The efficacy of venlafaxine in the treatment of women with stress urinary incontinence

Abstract

To examine the efficacy of venlafaxine, which is used as an antidepressant, in the treatment of stress urinary incontinence. The study was designed as a placebo-controlled, double-blind and randomized clinical study. Patients in Group 1 (n = 20) were administered 75 mg venlafaxine, those in Group 2 (n = 20) were administered placebo for 12 weeks. All the cases were evaluated in terms of weekly incontinence episode frequency (IEF), change in void interval (VI), the Incontinence Quality of Life (I-QOL) in weeks 0, 4, 8 and 12. Additionally, PGI-S was assessed at baseline and was followed by PGI-I evaluations in weeks 4, 8 and 12. Evaluations in weeks 0, 4, 8 and 12 did not show any significant difference in IEF, VI, IQOL and PGI-I values of placebo group (p > 0.05).
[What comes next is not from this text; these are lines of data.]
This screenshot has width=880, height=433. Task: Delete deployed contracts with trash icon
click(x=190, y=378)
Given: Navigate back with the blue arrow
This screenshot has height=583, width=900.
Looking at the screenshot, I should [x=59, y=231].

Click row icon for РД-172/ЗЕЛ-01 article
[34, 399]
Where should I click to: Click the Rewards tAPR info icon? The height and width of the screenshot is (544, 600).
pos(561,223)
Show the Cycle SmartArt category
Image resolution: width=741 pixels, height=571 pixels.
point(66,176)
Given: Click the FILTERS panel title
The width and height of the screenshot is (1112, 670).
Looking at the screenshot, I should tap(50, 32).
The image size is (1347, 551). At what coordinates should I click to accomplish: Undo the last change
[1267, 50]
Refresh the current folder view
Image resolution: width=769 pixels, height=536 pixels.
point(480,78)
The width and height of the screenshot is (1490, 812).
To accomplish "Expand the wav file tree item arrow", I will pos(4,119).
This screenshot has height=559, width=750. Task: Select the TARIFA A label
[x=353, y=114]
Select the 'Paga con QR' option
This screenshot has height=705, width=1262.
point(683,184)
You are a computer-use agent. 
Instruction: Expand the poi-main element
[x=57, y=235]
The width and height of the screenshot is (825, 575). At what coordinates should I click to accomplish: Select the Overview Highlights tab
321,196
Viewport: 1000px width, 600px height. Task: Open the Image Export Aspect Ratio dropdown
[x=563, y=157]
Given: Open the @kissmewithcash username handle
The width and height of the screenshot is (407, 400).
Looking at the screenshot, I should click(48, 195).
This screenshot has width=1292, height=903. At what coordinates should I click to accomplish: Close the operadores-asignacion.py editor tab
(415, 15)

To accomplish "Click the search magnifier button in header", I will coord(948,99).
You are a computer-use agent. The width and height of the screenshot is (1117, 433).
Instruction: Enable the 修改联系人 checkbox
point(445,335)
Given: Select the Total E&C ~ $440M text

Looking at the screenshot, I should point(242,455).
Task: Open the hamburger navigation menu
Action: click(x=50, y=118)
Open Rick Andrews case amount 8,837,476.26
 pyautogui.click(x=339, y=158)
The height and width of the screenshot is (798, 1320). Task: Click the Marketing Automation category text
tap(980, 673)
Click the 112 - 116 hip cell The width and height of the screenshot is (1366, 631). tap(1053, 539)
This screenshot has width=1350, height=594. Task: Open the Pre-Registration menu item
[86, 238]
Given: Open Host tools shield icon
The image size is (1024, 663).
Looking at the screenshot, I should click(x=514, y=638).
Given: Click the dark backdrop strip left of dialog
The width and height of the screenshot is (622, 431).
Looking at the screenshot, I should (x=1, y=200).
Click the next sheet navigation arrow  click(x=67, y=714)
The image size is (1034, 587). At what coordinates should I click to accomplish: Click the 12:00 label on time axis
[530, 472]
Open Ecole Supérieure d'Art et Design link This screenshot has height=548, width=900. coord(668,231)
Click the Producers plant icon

However, in the patients who were administered venlafaxine declines in IEF and PGI-I values as well as the elevations in VI and IQOL scores showed significant changes parallel to the increasing follow-up period (p < 0.05). Nausea was observed in 40% of cases in venlafaxine group, and 15% of those in placebo group (p < 0.05). It was seen in our study that efficacy of venlafaxine started early and the clinical efficacy associated with the use of the drug continued in the following months. Venlafaxine should be considered a clinically efficient alternative drug in the treatment of SUI.